C++程序  |  113行  |  3.55 KB

/*
 * Copyright (C) 2016 The Android Open Source Project
 *
 * Licensed under the Apache License, Version 2.0 (the "License");
 * you may not use this file except in compliance with the License.
 * You may obtain a copy of the License at
 *
 *      http://www.apache.org/licenses/LICENSE-2.0
 *
 * Unless required by applicable law or agreed to in writing, software
 * distributed under the License is distributed on an "AS IS" BASIS,
 * WITHOUT WARRANTIES OR CONDITIONS OF ANY KIND, either express or implied.
 * See the License for the specific language governing permissions and
 * limitations under the License.
 */

#ifndef KEYSTORE_PERMISSIONS_H_
#define KEYSTORE_PERMISSIONS_H_

#include <unistd.h>

/* Here are the permissions, actions, users, and the main function. */
enum perm_t {
    P_GET_STATE = 1 << 0,
    P_GET = 1 << 1,
    P_INSERT = 1 << 2,
    P_DELETE = 1 << 3,
    P_EXIST = 1 << 4,
    P_LIST = 1 << 5,
    P_RESET = 1 << 6,
    P_PASSWORD = 1 << 7,
    P_LOCK = 1 << 8,
    P_UNLOCK = 1 << 9,
    P_IS_EMPTY = 1 << 10,
    P_SIGN = 1 << 11,
    P_VERIFY = 1 << 12,
    P_GRANT = 1 << 13,
    P_DUPLICATE = 1 << 14,
    P_CLEAR_UID = 1 << 15,
    P_ADD_AUTH = 1 << 16,
    P_USER_CHANGED = 1 << 17,
    P_GEN_UNIQUE_ID = 1 << 18,
};

const char* get_perm_label(perm_t perm);

/**
 * Returns the UID that the callingUid should act as.

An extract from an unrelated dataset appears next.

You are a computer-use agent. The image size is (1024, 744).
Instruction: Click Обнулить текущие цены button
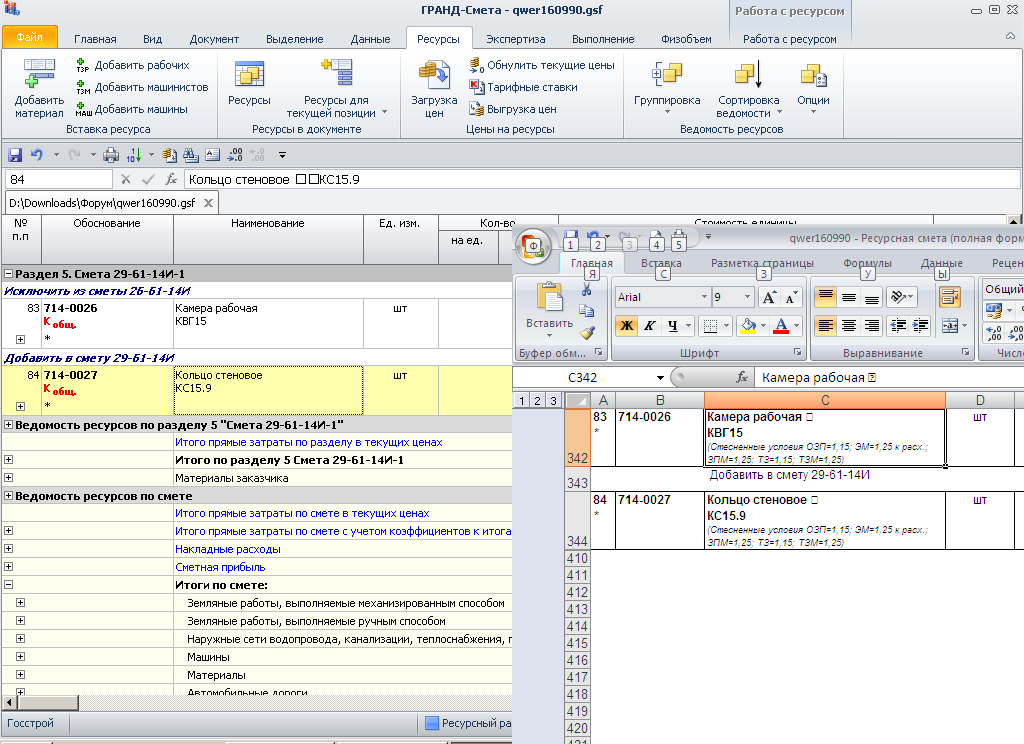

This is here for
 * legacy support of the WiFi and VPN systems and should be removed
 * when WiFi can operate in its own namespace.
 */
uid_t get_keystore_euid(uid_t uid);

bool has_permission(uid_t uid, perm_t perm, pid_t spid);

/**
 * Returns true if the callingUid is allowed to interact in the targetUid's
 * namespace.
 */
bool is_granted_to(uid_t callingUid, uid_t targetUid);

int configure_selinux();

/*
 * Keystore grants.
 *
 * What are keystore grants?
 *
 * Keystore grants are a mechanism that allows an app to grant the permission to use one of its
 * keys to an other app.
 *
 * Liftime of a grant:
 *
 * A keystore grant is ephemeral in that is never persistently stored. When the keystore process
 * exits, all grants are lost. Also, grants can be explicitly revoked by the granter by invoking
 * the ungrant operation.
 *
 * What happens when a grant is created?
 *
 * The grant operation expects a valid key alias and the uid of the grantee, i.e., the app that
 * shall be allowed to use the key denoted by the alias. It then makes an entry in the grant store
 * which generates a new alias of the form <alias>_KEYSTOREGRANT_<random_grant_no_>. This grant
 * alias is returned to the caller which can pass the new alias to the grantee. For every grantee,
 * the grant store keeps a set of grants, an entry of which holds the following information:
 *  - the owner of the key by uid, aka granter uid,
 *  - the original alias of the granted key, and
 *  - the random grant number.
 * (See "grant_store.h:class Grant")
 *
 * What happens when a grant is used?
 *
 * Upon any keystore operation that expects an alias, the alias and the caller's uid are used
 * to retrieve a key file. If that fails some operations try to retrieve a key file indirectly
 * through a grant. These operations include:
 *  - attestKey
 *  - begin
 *  - exportKey
 *  - get
 *  - getKeyCharacteristics
 *  - del
 *  - exist
 *  - getmtime
 * Operations that DO NOT follow the grant indirection are:
 *  - import
 *  - generate
 *  - grant
 *  - ungrant
 * Especially, the latter two mean that neither can a grantee transitively grant a granted key
 * to a third, nor can they relinquish access to the key or revoke access to the key by a third.